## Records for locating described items
***
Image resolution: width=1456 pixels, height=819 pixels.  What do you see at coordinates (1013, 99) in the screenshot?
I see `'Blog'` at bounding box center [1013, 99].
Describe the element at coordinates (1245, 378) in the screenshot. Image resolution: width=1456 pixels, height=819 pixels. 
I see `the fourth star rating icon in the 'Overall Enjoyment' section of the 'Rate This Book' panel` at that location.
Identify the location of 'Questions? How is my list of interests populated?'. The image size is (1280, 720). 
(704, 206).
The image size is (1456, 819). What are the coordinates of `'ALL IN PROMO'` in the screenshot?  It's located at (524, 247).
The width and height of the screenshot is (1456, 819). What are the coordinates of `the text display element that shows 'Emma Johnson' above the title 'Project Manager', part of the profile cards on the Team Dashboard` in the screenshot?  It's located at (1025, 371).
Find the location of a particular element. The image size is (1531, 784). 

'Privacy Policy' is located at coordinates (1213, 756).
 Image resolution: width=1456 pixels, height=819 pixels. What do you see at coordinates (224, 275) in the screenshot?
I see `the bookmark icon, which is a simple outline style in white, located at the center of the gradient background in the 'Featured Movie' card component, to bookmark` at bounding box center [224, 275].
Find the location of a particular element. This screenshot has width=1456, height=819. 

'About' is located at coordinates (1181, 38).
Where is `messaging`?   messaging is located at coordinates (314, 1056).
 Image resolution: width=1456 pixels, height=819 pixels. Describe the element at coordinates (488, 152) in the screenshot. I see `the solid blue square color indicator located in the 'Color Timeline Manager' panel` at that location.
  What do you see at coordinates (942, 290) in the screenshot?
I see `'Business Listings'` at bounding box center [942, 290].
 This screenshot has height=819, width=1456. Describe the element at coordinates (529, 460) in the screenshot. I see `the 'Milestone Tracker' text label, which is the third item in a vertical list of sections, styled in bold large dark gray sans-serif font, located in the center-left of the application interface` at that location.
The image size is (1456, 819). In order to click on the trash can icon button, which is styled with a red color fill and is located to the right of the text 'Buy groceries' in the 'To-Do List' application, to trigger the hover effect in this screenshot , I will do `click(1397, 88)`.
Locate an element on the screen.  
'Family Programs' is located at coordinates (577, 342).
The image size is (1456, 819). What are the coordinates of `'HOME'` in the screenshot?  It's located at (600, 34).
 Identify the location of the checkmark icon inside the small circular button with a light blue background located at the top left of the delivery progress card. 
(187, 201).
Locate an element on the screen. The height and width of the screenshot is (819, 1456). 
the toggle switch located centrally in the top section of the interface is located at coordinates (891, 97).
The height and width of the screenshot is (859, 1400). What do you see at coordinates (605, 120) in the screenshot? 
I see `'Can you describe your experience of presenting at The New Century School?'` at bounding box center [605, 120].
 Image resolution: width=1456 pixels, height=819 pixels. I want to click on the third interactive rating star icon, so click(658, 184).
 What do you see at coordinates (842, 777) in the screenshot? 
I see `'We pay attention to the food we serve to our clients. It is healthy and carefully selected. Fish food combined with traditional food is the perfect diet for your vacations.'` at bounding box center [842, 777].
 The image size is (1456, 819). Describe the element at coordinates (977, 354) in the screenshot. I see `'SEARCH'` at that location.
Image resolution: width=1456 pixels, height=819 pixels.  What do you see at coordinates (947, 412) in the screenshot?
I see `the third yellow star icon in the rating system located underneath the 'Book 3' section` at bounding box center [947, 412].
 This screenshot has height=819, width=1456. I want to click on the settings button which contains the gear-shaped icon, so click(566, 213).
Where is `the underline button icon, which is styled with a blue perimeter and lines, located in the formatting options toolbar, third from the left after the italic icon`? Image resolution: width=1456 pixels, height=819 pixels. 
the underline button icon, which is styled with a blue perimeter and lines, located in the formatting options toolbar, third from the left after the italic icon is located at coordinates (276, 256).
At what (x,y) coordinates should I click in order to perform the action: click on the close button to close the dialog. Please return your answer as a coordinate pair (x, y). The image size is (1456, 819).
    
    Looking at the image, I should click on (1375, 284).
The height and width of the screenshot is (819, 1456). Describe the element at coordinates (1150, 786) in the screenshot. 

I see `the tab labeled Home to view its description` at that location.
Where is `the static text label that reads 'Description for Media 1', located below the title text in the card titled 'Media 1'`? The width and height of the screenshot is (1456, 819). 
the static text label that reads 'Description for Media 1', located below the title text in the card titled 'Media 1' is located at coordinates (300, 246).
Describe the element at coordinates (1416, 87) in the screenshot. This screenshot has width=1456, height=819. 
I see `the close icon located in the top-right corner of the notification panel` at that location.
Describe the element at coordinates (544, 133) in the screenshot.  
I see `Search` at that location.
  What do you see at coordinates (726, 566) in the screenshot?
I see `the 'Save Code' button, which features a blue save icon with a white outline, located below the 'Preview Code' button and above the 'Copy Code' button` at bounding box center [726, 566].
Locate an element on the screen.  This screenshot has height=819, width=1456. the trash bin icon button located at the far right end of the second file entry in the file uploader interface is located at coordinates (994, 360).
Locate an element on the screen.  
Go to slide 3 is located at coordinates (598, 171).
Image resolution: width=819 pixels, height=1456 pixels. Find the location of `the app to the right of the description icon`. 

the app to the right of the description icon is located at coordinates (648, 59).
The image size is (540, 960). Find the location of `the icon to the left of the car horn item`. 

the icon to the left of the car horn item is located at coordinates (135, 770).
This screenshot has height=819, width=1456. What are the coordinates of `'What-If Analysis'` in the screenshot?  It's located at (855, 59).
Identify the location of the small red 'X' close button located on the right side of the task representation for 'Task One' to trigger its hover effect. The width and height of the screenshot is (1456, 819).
***
## What is being asked
Put the lines of the records above into a JSON list of strings, one string per line, leaving out blank lines.

## Output below
[
  "Image resolution: width=1456 pixels, height=819 pixels.  What do you see at coordinates (1013, 99) in the screenshot?",
  "I see `'Blog'` at bounding box center [1013, 99].",
  "Describe the element at coordinates (1245, 378) in the screenshot. Image resolution: width=1456 pixels, height=819 pixels. ",
  "I see `the fourth star rating icon in the 'Overall Enjoyment' section of the 'Rate This Book' panel` at that location.",
  "Identify the location of 'Questions? How is my list of interests populated?'. The image size is (1280, 720). ",
  "(704, 206).",
  "The image size is (1456, 819). What are the coordinates of `'ALL IN PROMO'` in the screenshot?  It's located at (524, 247).",
  "The width and height of the screenshot is (1456, 819). What are the coordinates of `the text display element that shows 'Emma Johnson' above the title 'Project Manager', part of the profile cards on the Team Dashboard` in the screenshot?  It's located at (1025, 371).",
  "Find the location of a particular element. The image size is (1531, 784). ",
  "'Privacy Policy' is located at coordinates (1213, 756).",
  " Image resolution: width=1456 pixels, height=819 pixels. What do you see at coordinates (224, 275) in the screenshot?",
  "I see `the bookmark icon, which is a simple outline style in white, located at the center of the gradient background in the 'Featured Movie' card component, to bookmark` at bounding box center [224, 275].",
  "Find the location of a particular element. This screenshot has width=1456, height=819. ",
  "'About' is located at coordinates (1181, 38).",
  "Where is `messaging`?   messaging is located at coordinates (314, 1056).",
  " Image resolution: width=1456 pixels, height=819 pixels. Describe the element at coordinates (488, 152) in the screenshot. I see `the solid blue square color indicator located in the 'Color Timeline Manager' panel` at that location.",
  "  What do you see at coordinates (942, 290) in the screenshot?",
  "I see `'Business Listings'` at bounding box center [942, 290].",
  " This screenshot has height=819, width=1456. Describe the element at coordinates (529, 460) in the screenshot. I see `the 'Milestone Tracker' text label, which is the third item in a vertical list of sections, styled in bold large dark gray sans-serif font, located in the center-left of the application interface` at that location.",
  "The image size is (1456, 819). In order to click on the trash can icon button, which is styled with a red color fill and is located to the right of the text 'Buy groceries' in the 'To-Do List' application, to trigger the hover effect in this screenshot , I will do `click(1397, 88)`.",
  "Locate an element on the screen.  ",
  "'Family Programs' is located at coordinates (577, 342).",
  "The image size is (1456, 819). What are the coordinates of `'HOME'` in the screenshot?  It's located at (600, 34).",
  " Identify the location of the checkmark icon inside the small circular button with a light blue background located at the top left of the delivery progress card. ",
  "(187, 201).",
  "Locate an element on the screen. The height and width of the screenshot is (819, 1456). ",
  "the toggle switch located centrally in the top section of the interface is located at coordinates (891, 97).",
  "The height and width of the screenshot is (859, 1400). What do you see at coordinates (605, 120) in the screenshot? ",
  "I see `'Can you describe your experience of presenting at The New Century School?'` at bounding box center [605, 120].",
  " Image resolution: width=1456 pixels, height=819 pixels. I want to click on the third interactive rating star icon, so click(658, 184).",
  " What do you see at coordinates (842, 777) in the screenshot? ",
  "I see `'We pay attention to the food we serve to our clients. It is healthy and carefully selected. Fish food combined with traditional food is the perfect diet for your vacations.'` at bounding box center [842, 777].",
  " The image size is (1456, 819). Describe the element at coordinates (977, 354) in the screenshot. I see `'SEARCH'` at that location.",
  "Image resolution: width=1456 pixels, height=819 pixels.  What do you see at coordinates (947, 412) in the screenshot?",
  "I see `the third yellow star icon in the rating system located underneath the 'Book 3' section` at bounding box center [947, 412].",
  " This screenshot has height=819, width=1456. I want to click on the settings button which contains the gear-shaped icon, so click(566, 213).",
  "Where is `the underline button icon, which is styled with a blue perimeter and lines, located in the formatting options toolbar, third from the left after the italic icon`? Image resolution: width=1456 pixels, height=819 pixels. ",
  "the underline button icon, which is styled with a blue perimeter and lines, located in the formatting options toolbar, third from the left after the italic icon is located at coordinates (276, 256).",
  "At what (x,y) coordinates should I click in order to perform the action: click on the close button to close the dialog. Please return your answer as a coordinate pair (x, y). The image size is (1456, 819).",
  "    Looking at the image, I should click on (1375, 284).",
  "The height and width of the screenshot is (819, 1456). Describe the element at coordinates (1150, 786) in the screenshot. ",
  "I see `the tab labeled Home to view its description` at that location.",
  "Where is `the static text label that reads 'Description for Media 1', located below the title text in the card titled 'Media 1'`? The width and height of the screenshot is (1456, 819). ",
  "the static text label that reads 'Description for Media 1', located below the title text in the card titled 'Media 1' is located at coordinates (300, 246).",
  "Describe the element at coordinates (1416, 87) in the screenshot. This screenshot has width=1456, height=819. ",
  "I see `the close icon located in the top-right corner of the notification panel` at that location.",
  "Describe the element at coordinates (544, 133) in the screenshot.  ",
  "I see `Search` at that location.",
  "  What do you see at coordinates (726, 566) in the screenshot?",
  "I see `the 'Save Code' button, which features a blue save icon with a white outline, located below the 'Preview Code' button and above the 'Copy Code' button` at bounding box center [726, 566].",
  "Locate an element on the screen.  This screenshot has height=819, width=1456. the trash bin icon button located at the far right end of the second file entry in the file uploader interface is located at coordinates (994, 360).",
  "Locate an element on the screen.  ",
  "Go to slide 3 is located at coordinates (598, 171).",
  "Image resolution: width=819 pixels, height=1456 pixels. Find the location of `the app to the right of the description icon`. ",
  "the app to the right of the description icon is located at coordinates (648, 59).",
  "The image size is (540, 960). Find the location of `the icon to the left of the car horn item`. ",
  "the icon to the left of the car horn item is located at coordinates (135, 770).",
  "This screenshot has height=819, width=1456. What are the coordinates of `'What-If Analysis'` in the screenshot?  It's located at (855, 59).",
  "Identify the location of the small red 'X' close button located on the right side of the task representation for 'Task One' to trigger its hover effect. The width and height of the screenshot is (1456, 819)."
]